African-American civil rights leaders enhanced this flawed philosophy with a "bundling" strategy that sought to unite all blacks, however disparate their backgrounds. To undergird it, they wrote a race-based cultural narrative that relegated the history of self-help as a prime vehicle for black empowerment to a mere footnote.
Growing up in New Orleans, where I traveled between the working-class world of my single mother and the middle-class one of my grandparents, I heard numerous stories of middle-class black women in proper hats and gloves working directly to aid the poor.
But these acknowledgements of class differences and the idea of blacks helping themselves were essentially deleted from our history; they were dangerous and could fracture the collective.
Simultaneously, black civil rights leaders developed a targeted agenda that focused tightly on white America and discriminatory public policies, and demanded redress through government services.
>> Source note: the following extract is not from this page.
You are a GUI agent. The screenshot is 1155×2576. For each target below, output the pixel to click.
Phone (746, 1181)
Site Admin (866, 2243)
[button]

This served as glue and sealant, creating the illusion of a monolith.
In the beginning, many bought into this strategy. Given the centuries of discrimination African Americans had faced, fighting together was far better than fighting alone. But over time, it has yielded ever-diminishing returns. The strategy is now bankrupt, yet even in the face of black progress and diversification, many African American leaders still enforce it. They continue to seize upon the most egregious cases of discrimination to perpetuate the notion of an America that always was, is now, and forever shall be racist. Writing in response to Cosby's comments in this newspaper, Theodore M. Shaw, president of the NAACP Legal Defense and Education Fund, found it necessary to refer to the murder of Amadou Diallo in New York City and an infamous drug sting in Tulia, Texas, where a crooked cop unjustly arrested nearly 10 percent of the town's black residents for drug trafficking, as evidence that "not all African American problems are self-inflicted."
The Diallo and Tulia cases were undeniably horrors, and there's no doubt that not every issue can be resolved simply by tying our shoestrings, standing up and reaching for the next rung on the ladder. But the orthodoxy of an aging civil rights mafia exaggerates the role of racism.
The result is that African Americans too often are discouraged from looking to ourselves as masters of our own socioeconomic destiny, be it stagnation, decline or even success.
This is especially true for those in the lower-income brackets. Years of defective cultural narratives have convinced many low-income people that their personal worth and value is tied to being poor. Losing their victim status would mean losing their authenticity. They are encouraged to cling to each other and snipe at the middle class, calling them sellouts and Uncle Toms, rather than seeing them as people to emulate.
When crime and prison stats go up, black leaders point to "three strikes" laws and discriminatory sentencing guidelines. These are legitimate issues, but not the sole reasons for the high incarceration rate among blacks or the high crime rate in black communities.
When the dropout rate or low test scores are mentioned, black parents don't see themselves as responsible. That's the government's yoke. The most recent demon destroying public education is, of course, the No Child Left Behind law.
African-American families have deteriorated as black leaders have pointed to government policies as the reason for teen pregnancies and absent fathers. They have refused to embrace "family values," seeing them only as part of a Republican-inspired platform, although blacks even during slavery had a strong belief in family. This decline is at the root of much of what ails many lower-income communities.
But the middle class hasn't been exempt from the adverse effects of the civil rights leadership's race-based mantra. While other populations are encouraged to snag the American dream, blacks are forced to cohere, and the middle class is stunted. Although there has been a steady rate of growth in its ranks, that growth is relatively slow compared to that of other ethnic and immigrant populations, because moving on up -- á la television's George Jefferson -- is perceived as abandoning or not caring about "the community."
"There is this subtle guilt thing," says Wiley. "It's as though, by being part of the middle class, somehow we have forfeited our blackness."